Un modelo cognoscitivo hermenéutico o local, por un lado, pero crítico, por otro (en
cuanto desestabiliza los supuestos asentados y revaloriza el papel del profesorado), lleva –por
el contrario– a considerar a la escuelas como lugares de investigación de los problemas, con
unos profesores comprometidos activamente en el contexto que trabajan, mediante una acción
reflexiva recursiva. La cuestión estriba en cómo diseñar escenarios de trabajo/investigación
que puedan situar a los profesores en el centro de la generación del conocimiento y del
proceso de uso. Como concluyen Cochran-Smith y Lytle (2002) sus análisis, “una teoría del
conocimiento diferente no sólo debiera incorporar nuevos sujetos del conocimiento al mismo
conocimiento pedagógico sino también redefinir la noción de conocimiento para la enseñanza
y alterar la posición del conocimiento pedagógico y de las perspectivas de los practicantes en
relación con el conocimiento generado en el campo” (pág. 103).

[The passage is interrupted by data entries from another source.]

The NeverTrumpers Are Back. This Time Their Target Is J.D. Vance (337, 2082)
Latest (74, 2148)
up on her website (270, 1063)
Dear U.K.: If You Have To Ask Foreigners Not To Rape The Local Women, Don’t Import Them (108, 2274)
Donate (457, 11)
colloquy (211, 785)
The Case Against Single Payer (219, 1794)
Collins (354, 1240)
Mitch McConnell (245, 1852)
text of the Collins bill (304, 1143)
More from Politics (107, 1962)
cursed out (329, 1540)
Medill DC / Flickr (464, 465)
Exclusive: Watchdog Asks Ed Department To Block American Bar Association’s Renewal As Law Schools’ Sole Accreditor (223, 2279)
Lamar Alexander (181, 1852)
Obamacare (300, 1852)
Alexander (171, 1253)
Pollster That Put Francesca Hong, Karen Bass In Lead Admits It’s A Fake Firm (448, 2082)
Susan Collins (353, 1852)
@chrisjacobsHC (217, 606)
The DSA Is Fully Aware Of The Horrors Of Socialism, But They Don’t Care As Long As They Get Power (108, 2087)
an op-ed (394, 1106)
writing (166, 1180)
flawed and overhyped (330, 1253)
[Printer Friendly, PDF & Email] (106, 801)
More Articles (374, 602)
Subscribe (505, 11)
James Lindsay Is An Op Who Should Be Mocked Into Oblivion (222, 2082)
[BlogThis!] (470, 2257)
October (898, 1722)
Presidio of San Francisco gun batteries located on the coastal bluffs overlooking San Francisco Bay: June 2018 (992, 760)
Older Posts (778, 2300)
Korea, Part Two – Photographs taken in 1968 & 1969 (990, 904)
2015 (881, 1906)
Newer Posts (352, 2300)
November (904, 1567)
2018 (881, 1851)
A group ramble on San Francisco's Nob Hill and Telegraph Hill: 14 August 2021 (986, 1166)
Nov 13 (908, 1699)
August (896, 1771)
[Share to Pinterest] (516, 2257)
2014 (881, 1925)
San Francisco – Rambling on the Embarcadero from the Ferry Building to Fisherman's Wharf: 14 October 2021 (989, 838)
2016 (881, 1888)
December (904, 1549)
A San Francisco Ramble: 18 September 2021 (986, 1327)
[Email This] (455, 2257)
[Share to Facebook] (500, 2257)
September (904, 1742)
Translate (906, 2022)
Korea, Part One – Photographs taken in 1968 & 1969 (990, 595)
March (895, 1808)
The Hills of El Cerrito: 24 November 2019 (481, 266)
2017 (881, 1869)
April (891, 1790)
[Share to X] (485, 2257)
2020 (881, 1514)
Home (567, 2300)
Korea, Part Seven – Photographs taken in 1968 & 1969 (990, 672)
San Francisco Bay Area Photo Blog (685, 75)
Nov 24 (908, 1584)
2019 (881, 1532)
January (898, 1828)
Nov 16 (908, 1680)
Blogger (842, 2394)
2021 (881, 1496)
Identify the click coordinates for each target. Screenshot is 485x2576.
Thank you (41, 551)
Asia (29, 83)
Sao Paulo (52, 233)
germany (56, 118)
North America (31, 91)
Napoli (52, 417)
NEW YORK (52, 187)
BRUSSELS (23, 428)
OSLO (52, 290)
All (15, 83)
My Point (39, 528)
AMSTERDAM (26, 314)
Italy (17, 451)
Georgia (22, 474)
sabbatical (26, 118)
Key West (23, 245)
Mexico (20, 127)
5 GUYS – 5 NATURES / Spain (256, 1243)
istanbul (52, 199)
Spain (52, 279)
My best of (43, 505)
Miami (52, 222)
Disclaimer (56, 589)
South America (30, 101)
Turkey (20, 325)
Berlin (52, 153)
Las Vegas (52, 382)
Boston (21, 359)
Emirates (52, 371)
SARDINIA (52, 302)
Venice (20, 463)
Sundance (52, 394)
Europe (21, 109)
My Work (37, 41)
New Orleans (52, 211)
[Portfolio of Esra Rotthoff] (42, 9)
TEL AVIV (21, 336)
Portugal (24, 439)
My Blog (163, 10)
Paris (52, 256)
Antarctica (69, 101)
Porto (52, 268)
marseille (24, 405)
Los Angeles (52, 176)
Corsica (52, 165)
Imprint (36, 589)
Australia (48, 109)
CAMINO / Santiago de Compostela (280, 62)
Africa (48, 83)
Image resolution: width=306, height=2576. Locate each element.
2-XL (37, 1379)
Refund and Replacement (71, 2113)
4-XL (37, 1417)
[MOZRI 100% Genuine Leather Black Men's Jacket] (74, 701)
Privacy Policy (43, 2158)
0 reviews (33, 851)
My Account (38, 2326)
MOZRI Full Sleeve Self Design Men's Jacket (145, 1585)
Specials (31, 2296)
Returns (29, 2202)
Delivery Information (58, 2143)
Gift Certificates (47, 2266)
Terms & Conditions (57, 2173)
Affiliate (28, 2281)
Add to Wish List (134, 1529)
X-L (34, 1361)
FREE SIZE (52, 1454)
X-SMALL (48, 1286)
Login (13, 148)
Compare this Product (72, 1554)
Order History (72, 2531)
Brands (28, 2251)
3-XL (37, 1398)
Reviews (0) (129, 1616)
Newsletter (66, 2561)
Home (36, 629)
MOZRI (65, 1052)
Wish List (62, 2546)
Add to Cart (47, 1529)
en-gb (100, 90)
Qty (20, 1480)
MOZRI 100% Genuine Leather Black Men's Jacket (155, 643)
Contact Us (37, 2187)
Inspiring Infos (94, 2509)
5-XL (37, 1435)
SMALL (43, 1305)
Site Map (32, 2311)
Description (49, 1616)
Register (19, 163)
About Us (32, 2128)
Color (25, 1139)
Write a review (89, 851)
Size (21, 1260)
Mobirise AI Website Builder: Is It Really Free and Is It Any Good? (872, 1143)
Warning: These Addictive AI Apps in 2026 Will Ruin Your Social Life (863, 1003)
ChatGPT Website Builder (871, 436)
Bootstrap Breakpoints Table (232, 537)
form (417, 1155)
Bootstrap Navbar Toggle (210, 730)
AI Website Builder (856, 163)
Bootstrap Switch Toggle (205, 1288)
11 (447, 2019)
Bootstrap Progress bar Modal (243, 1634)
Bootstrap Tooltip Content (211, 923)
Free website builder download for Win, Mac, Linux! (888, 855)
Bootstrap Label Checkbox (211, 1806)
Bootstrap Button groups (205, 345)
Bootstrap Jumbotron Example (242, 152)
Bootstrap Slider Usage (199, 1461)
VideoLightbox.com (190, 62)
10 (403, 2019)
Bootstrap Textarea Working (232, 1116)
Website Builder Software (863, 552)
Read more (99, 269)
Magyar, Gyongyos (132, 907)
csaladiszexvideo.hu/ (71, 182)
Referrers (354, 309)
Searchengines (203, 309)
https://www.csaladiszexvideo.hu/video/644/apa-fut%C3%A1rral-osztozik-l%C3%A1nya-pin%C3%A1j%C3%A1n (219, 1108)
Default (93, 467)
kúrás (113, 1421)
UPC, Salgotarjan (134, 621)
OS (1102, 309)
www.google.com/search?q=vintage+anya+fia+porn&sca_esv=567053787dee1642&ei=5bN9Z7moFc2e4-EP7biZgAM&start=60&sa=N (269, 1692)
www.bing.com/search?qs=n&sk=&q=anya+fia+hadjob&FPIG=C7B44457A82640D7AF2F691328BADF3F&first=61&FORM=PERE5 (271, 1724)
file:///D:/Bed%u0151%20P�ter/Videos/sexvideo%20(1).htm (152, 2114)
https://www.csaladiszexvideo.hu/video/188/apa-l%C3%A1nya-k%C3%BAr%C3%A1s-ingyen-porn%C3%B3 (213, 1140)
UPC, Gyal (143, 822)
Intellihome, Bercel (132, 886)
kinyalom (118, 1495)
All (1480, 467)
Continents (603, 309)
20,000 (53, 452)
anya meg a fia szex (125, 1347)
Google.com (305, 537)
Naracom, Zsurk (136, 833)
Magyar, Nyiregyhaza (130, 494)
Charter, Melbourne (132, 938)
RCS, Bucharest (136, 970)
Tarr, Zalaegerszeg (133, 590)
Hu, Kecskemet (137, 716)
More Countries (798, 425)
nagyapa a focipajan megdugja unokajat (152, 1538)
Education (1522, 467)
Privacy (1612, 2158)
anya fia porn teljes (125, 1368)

Hemos dado cuenta en el artículo de los diversos enfoques que han configurado el
conocimiento didáctico. En éste último apartado se presenta un cuadro resumen (Cuadro 1), y
se propone una mediación mutua de enfoques, como modo de articular perspectivas (Bolívar,
1995).
De hecho, en el campo propiamente didáctico, esto mismo es lo que propone, sin duda
siguiendo este debate, Klafki (1986), como método de investigación de lo que llama una
didáctica crítico-constructiva, en cuanto integración de tres principios: 1) el principio
histórico-hermenéutico; 2) el principio de las ciencias experimentales (empírico); 3) el
principio de la crítica social e ideológica.